> [Problem A]:
Please reproduce the stretch of the passage on Christian joy and fasting from "The fasting of" through "benefit of another.".

> [Extract provided]:
• • • • • • •

The best thing a Christian can do for himself is to become conformed to the image of Christ. He will experience the fruit of the Spirit. He will experience pure joy.
I would venture to say that every Christian, because of the divine seed that is in them, desires to be conformed to the image of Christ, but how many are willing to do what it takes to realize that end? Would you not agree with me that this is the best thing for them? What could be better to have than pure divine joy? All the tea in China couldn't buy it. Everyone who has ever lived is looking for it. And there is stands, yelling at us from the list of the fruit of the Spirit as #2, right behind agape love.
God's joy in our hearts, everywhere, anywhere, all the time, no matter what. You and I have to literally fight in our souls to hold on to it. It slips through the fingers of our minds so easily.
We are not to be the believer who gives some of himself to God and others and reserves some for himself.
We find king Saul relating to Samuel that he had done the will of the Lord, when he had only done part of it. We find many of the first Christian Jews in the church trying to hang on to parts of the Mosaic Law. Every believer attempts to alter the plan and then convince himself that it is the true plan. We all learn that this cannot be done.
Mat 5:47 "And if you greet your brothers only, what do you do more [perissos: exceedingly] than others [not in original]? Do not even the Gentiles do the same?
Mat 5:48 "Therefore you are to be perfect, as your heavenly Father is perfect."
Mat 6:16 "And whenever you fast, do not put on a gloomy face as the hypocrites do, for they neglect their appearance in order to be seen fasting by men. Truly I say to you, they have their reward in full.
Mat 6:17 "But you, when you fast, anoint your head, and wash your face
Mat 6:18 so that you may not be seen fasting by men, but by your Father who is in secret; and your Father who sees in secret will repay you."
The fasting of the Christian is his self-denial in love and service of others. It is the law of Christ, and it is constant, day by day.
Christ does not condemn fasting but tells us how it should be done. It is not compulsive but voluntary. It would include the proper sacrifice of anything for the benefit of another.

• • • • • • •

Target pointing data

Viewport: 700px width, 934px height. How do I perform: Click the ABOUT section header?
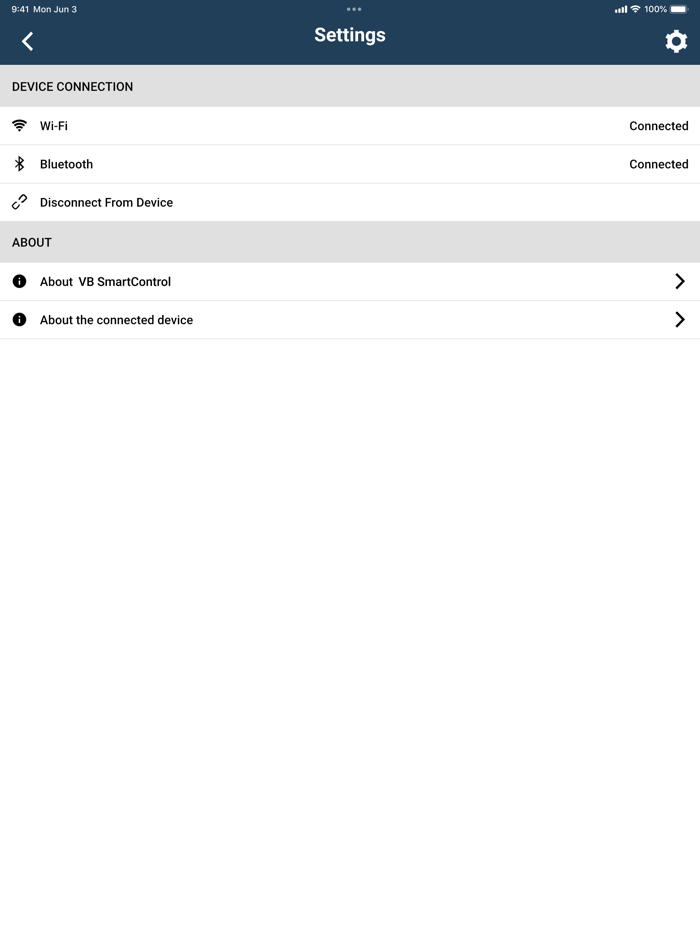click(31, 242)
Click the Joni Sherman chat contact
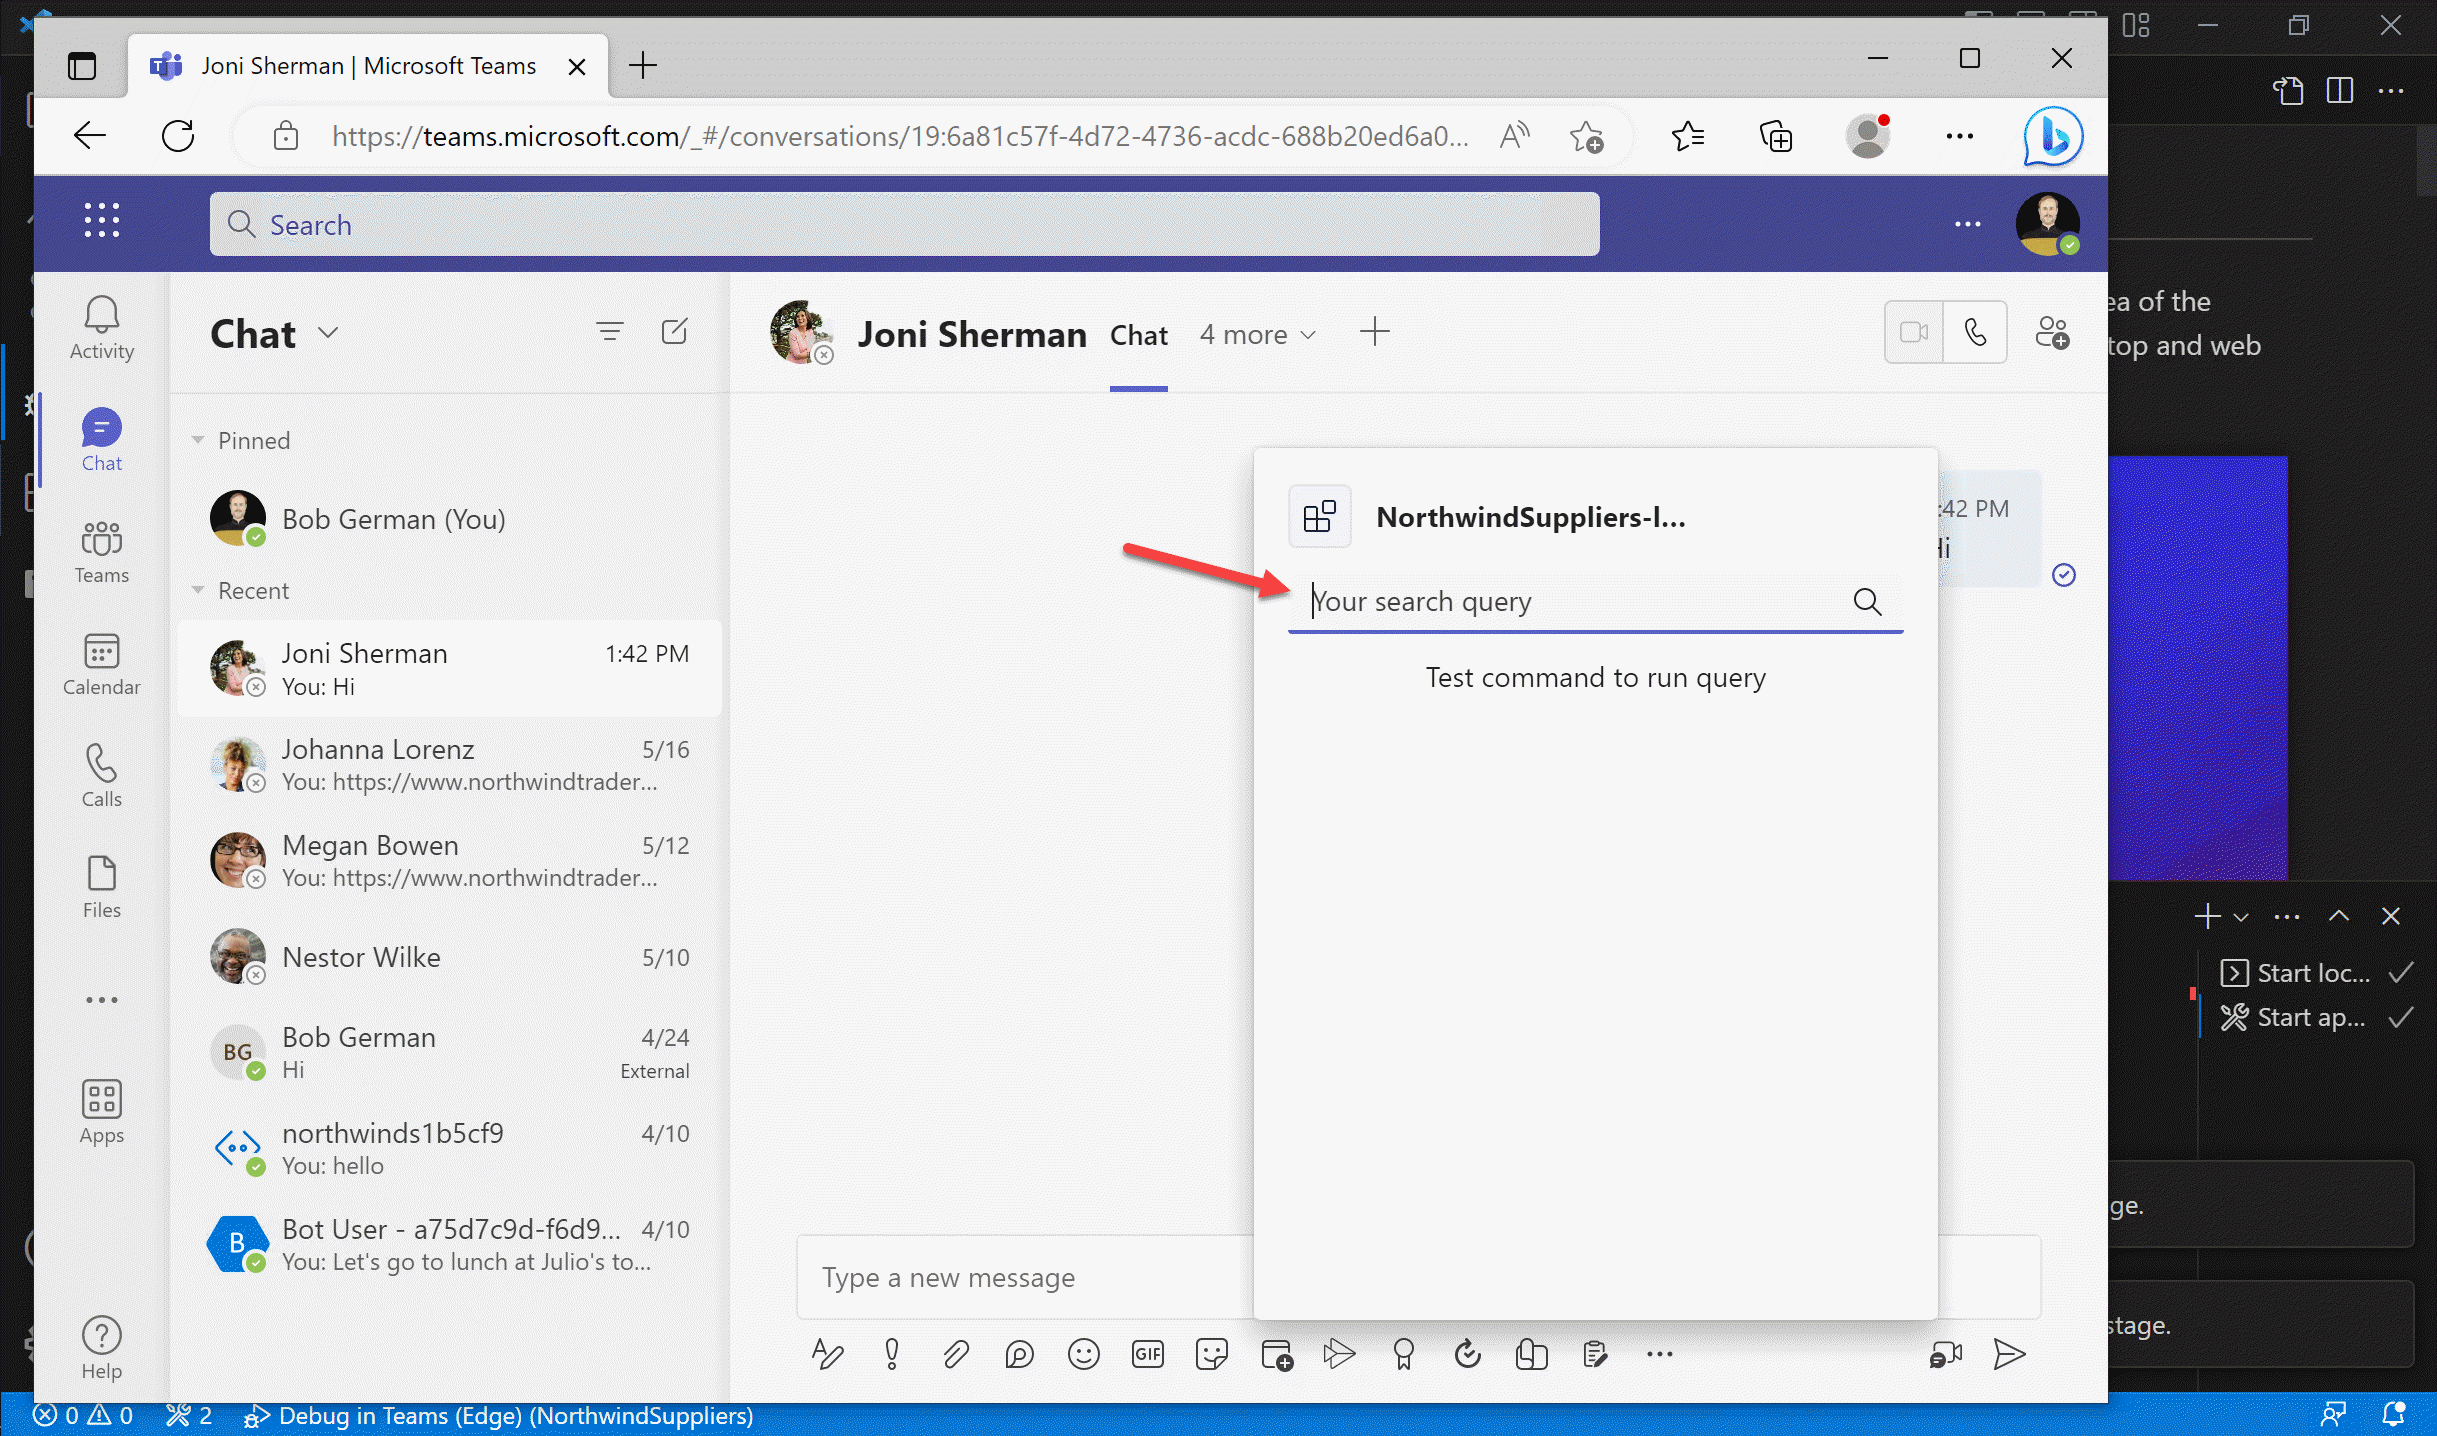 click(449, 667)
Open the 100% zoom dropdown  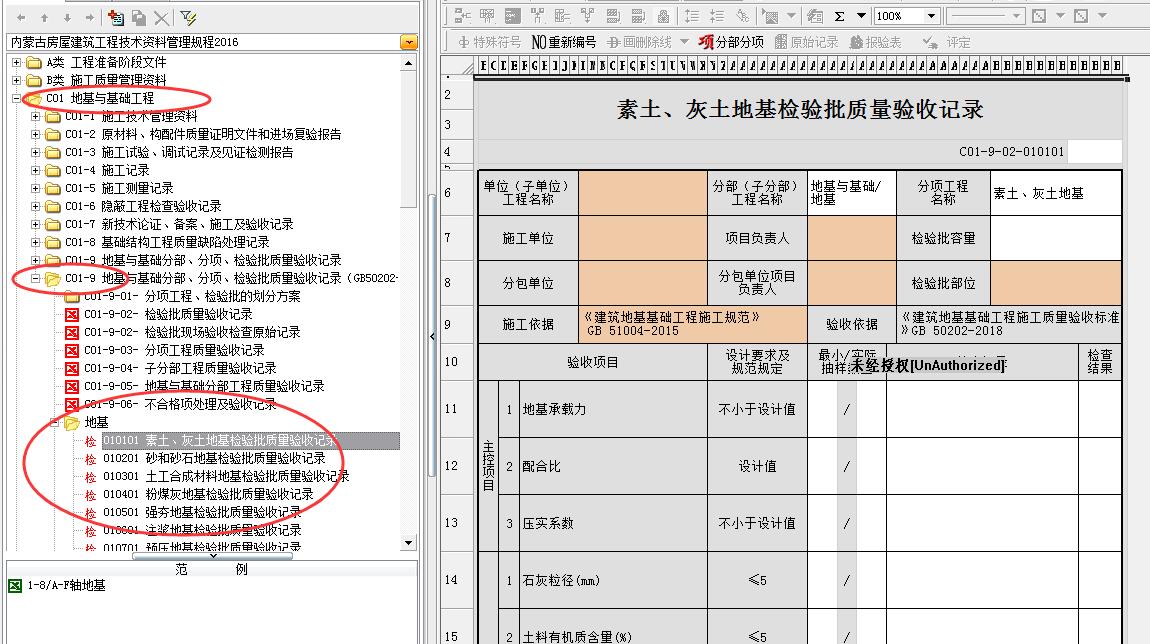tap(931, 16)
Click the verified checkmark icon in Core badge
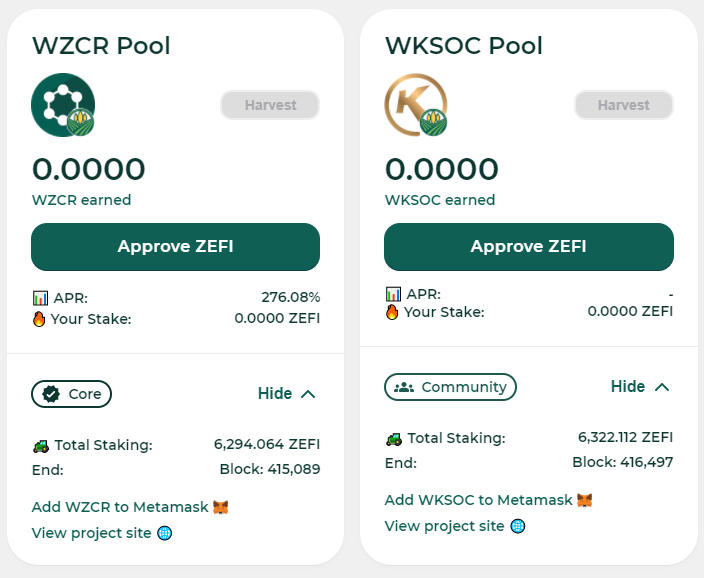The image size is (704, 578). point(51,394)
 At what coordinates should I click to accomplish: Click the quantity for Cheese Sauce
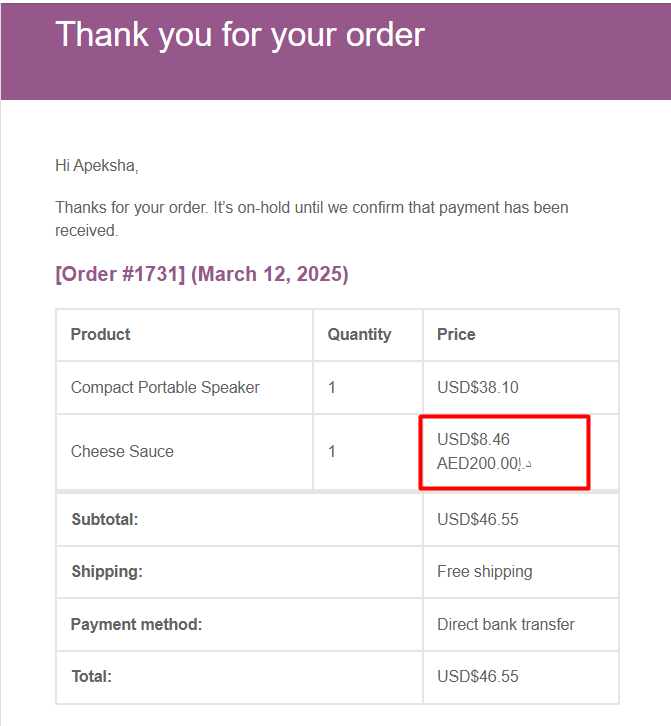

• • • • • • •

> [Problem B]:
In the listing, swap "checkmark" for "tick" in the stretch from the line containing "Click the verified" through the end of the listing, and return only those lines, with the pictures left out.

> [Full output A]:
The fasting of the Christian is his self-denial in love and service of others. It is the law of Christ, and it is constant, day by day.
Christ does not condemn fasting but tells us how it should be done. It is not compulsive but voluntary. It would include the proper sacrifice of anything for the benefit of another.

> [Full output B]:
Click the verified tick icon in Core badge
The image size is (704, 578). point(51,394)
 At what coordinates should I click to accomplish: Click the quantity for Cheese Sauce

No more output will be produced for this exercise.